» **Assignment**: What you return should match every record exactly, with the images removed.

[Opening Supplied records section]

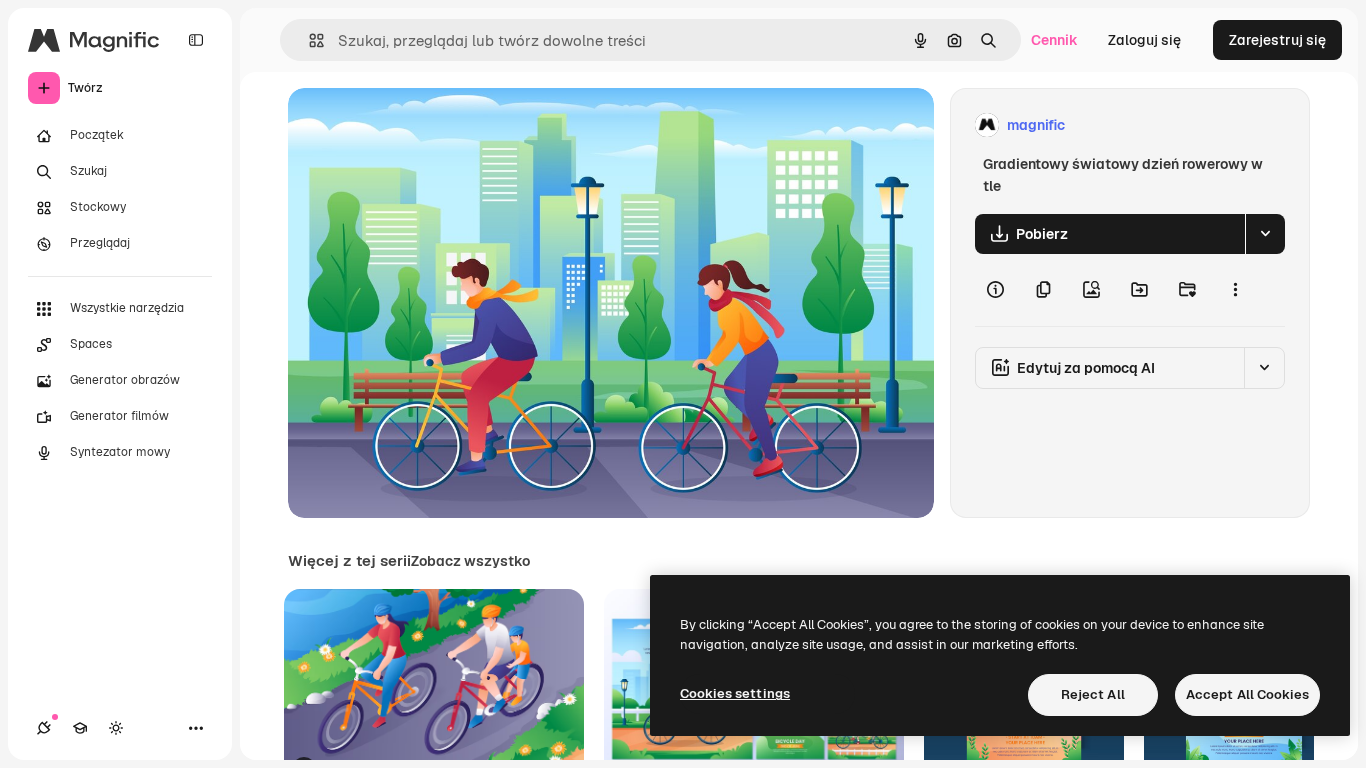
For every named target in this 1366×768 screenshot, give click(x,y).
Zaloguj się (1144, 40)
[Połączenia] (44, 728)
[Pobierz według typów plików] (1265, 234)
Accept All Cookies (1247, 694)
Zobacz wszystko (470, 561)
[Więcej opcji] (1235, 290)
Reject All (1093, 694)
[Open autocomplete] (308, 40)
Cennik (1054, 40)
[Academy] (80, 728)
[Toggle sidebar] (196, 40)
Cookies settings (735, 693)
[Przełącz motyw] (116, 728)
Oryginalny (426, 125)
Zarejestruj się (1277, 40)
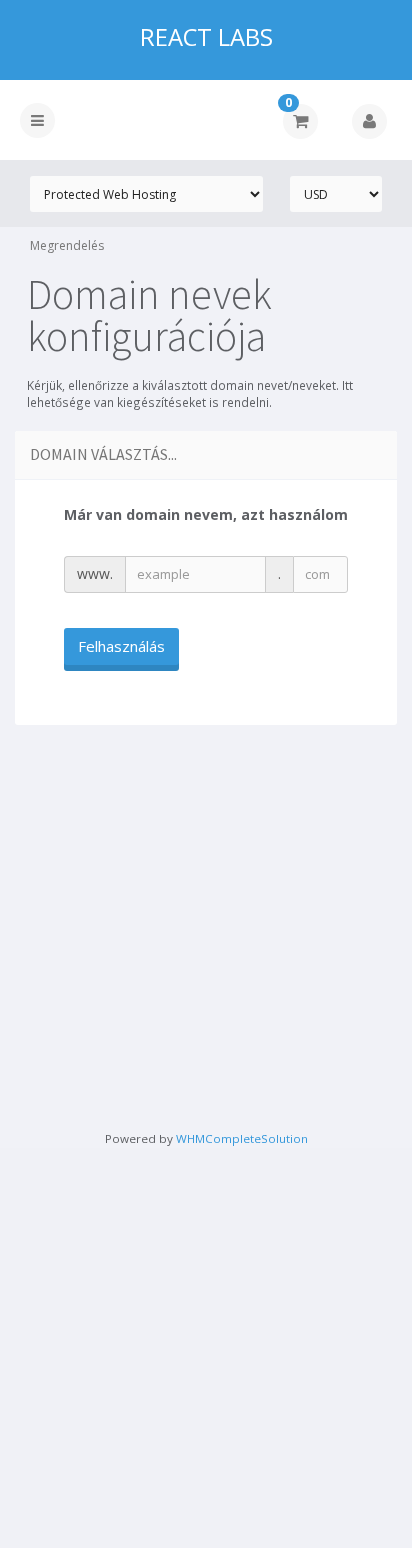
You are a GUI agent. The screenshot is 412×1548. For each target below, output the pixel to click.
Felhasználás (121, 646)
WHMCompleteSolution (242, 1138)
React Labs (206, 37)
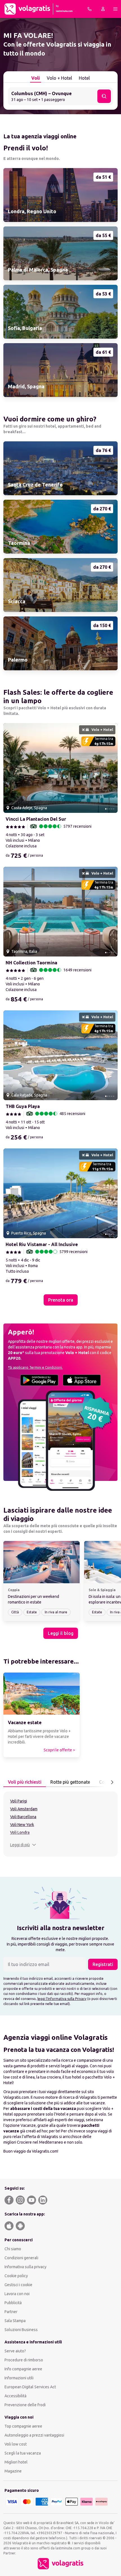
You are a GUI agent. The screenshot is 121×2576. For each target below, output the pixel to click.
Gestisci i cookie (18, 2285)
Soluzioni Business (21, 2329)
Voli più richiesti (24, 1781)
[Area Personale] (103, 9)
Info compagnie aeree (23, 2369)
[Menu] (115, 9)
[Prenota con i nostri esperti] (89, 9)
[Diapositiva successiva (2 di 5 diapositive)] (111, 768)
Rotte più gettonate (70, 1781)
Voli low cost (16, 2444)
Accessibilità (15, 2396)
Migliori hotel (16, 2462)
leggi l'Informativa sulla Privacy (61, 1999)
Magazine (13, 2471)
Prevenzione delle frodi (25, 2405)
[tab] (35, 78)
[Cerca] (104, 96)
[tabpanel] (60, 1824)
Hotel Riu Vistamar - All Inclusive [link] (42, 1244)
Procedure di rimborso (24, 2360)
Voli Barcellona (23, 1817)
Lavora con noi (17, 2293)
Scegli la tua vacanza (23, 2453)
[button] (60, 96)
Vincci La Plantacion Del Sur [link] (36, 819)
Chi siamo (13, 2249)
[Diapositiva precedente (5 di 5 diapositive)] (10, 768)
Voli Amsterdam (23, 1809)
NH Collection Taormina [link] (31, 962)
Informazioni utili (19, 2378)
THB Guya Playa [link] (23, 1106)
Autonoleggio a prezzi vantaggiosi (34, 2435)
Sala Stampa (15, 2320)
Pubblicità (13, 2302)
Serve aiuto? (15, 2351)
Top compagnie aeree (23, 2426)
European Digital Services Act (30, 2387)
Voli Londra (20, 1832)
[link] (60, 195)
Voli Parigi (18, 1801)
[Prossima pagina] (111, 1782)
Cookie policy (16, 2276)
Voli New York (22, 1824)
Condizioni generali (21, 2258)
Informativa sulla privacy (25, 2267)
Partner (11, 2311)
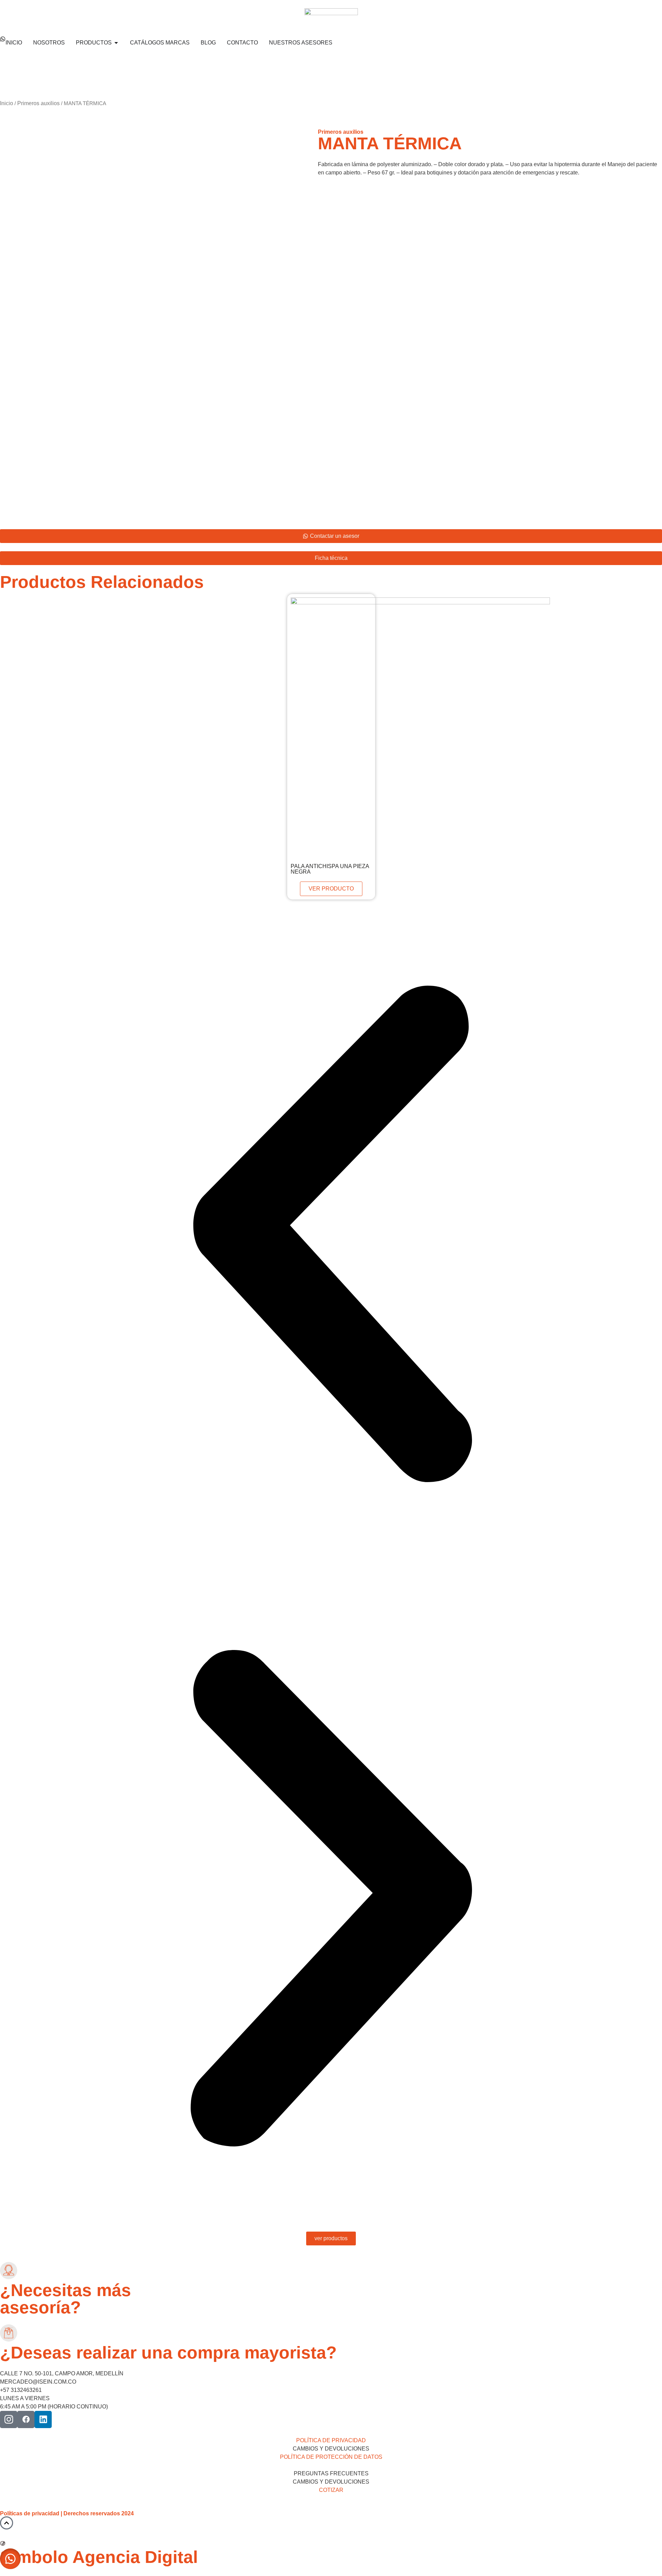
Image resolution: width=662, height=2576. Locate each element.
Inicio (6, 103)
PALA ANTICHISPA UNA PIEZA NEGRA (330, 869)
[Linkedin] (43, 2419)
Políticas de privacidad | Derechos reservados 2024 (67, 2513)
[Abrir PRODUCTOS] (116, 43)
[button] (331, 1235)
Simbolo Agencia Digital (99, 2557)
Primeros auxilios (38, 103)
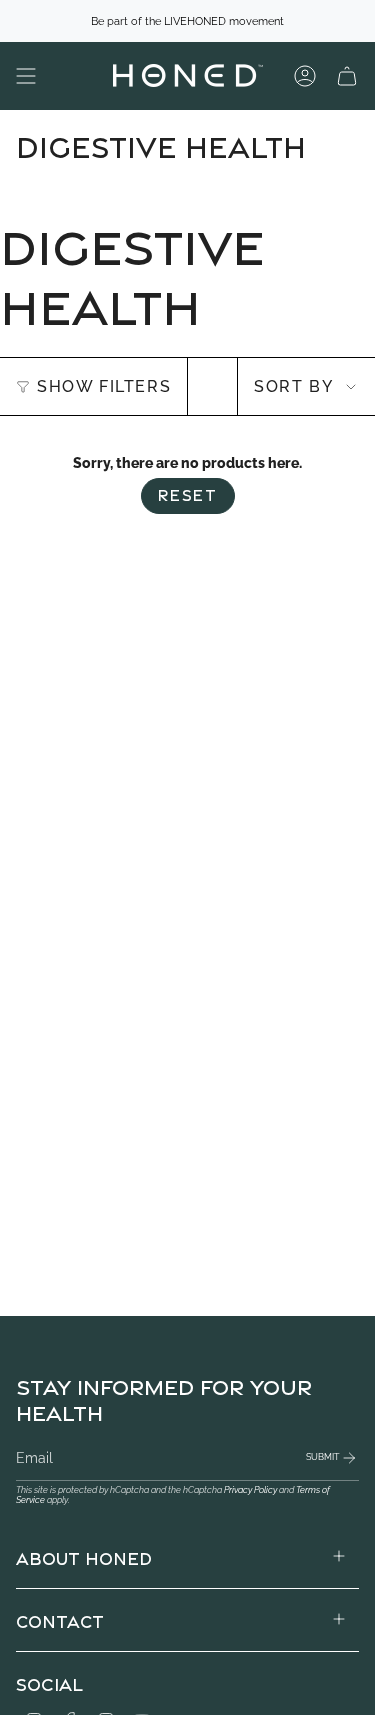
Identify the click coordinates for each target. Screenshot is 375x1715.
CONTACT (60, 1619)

[Closing Supplied records section]

» **Solution**:
For every named target in this 1366×768 screenshot, give click(x,y).
Zaloguj się (1144, 40)
[Połączenia] (44, 728)
[Pobierz według typów plików] (1265, 234)
Accept All Cookies (1247, 694)
Zobacz wszystko (470, 561)
[Więcej opcji] (1235, 290)
Reject All (1093, 694)
[Open autocomplete] (308, 40)
Cennik (1054, 40)
[Academy] (80, 728)
[Toggle sidebar] (196, 40)
Cookies settings (735, 693)
[Przełącz motyw] (116, 728)
Oryginalny (426, 125)
Zarejestruj się (1277, 40)
You are a GUI agent. The screenshot is 412×1548. For each target below, output the pixel to click.
Felhasználás (121, 646)
WHMCompleteSolution (242, 1138)
React Labs (206, 37)
You are a GUI agent. The screenshot is 121×2576. For each target below, output the pixel to click.
Gestisci i cookie (18, 2285)
Soluzioni Business (21, 2329)
Voli più richiesti (24, 1781)
[Area Personale] (103, 9)
Info compagnie aeree (23, 2369)
[Menu] (115, 9)
[Prenota con i nostri esperti] (89, 9)
[Diapositiva successiva (2 di 5 diapositive)] (111, 768)
Rotte più gettonate (70, 1781)
Voli low cost (16, 2444)
Accessibilità (15, 2396)
Migliori hotel (16, 2462)
leggi l'Informativa sulla Privacy (61, 1999)
Magazine (13, 2471)
Prevenzione delle frodi (25, 2405)
[tab] (35, 78)
[Cerca] (104, 96)
[tabpanel] (60, 1824)
Hotel Riu Vistamar - All Inclusive [link] (42, 1244)
Procedure di rimborso (24, 2360)
Voli Barcellona (23, 1817)
Lavora con noi (17, 2293)
Scegli la tua vacanza (23, 2453)
[button] (60, 96)
Vincci La Plantacion Del Sur [link] (36, 819)
Chi siamo (13, 2249)
[Diapositiva precedente (5 di 5 diapositive)] (10, 768)
Voli Amsterdam (23, 1809)
NH Collection Taormina [link] (31, 962)
Informazioni utili (19, 2378)
THB Guya Playa [link] (23, 1106)
Autonoleggio a prezzi vantaggiosi (34, 2435)
Sala Stampa (15, 2320)
Pubblicità (13, 2302)
Serve aiuto? (15, 2351)
Top compagnie aeree (23, 2426)
European Digital Services Act (30, 2387)
Voli Londra (20, 1832)
[link] (60, 195)
Voli Parigi (18, 1801)
[Prossima pagina] (111, 1782)
Cookie policy (16, 2276)
Voli New York (22, 1824)
Condizioni generali (21, 2258)
Informativa sulla privacy (25, 2267)
Partner (11, 2311)
Image resolution: width=662, height=2576. Locate each element.
Inicio (6, 103)
PALA ANTICHISPA UNA PIEZA NEGRA (330, 869)
[Linkedin] (43, 2419)
Políticas de privacidad | Derechos reservados 2024 (67, 2513)
[Abrir PRODUCTOS] (116, 43)
[button] (331, 1235)
Simbolo Agencia Digital (99, 2557)
Primeros auxilios (38, 103)
Identify the click coordinates for each target. Screenshot is 375x1715.
CONTACT (60, 1619)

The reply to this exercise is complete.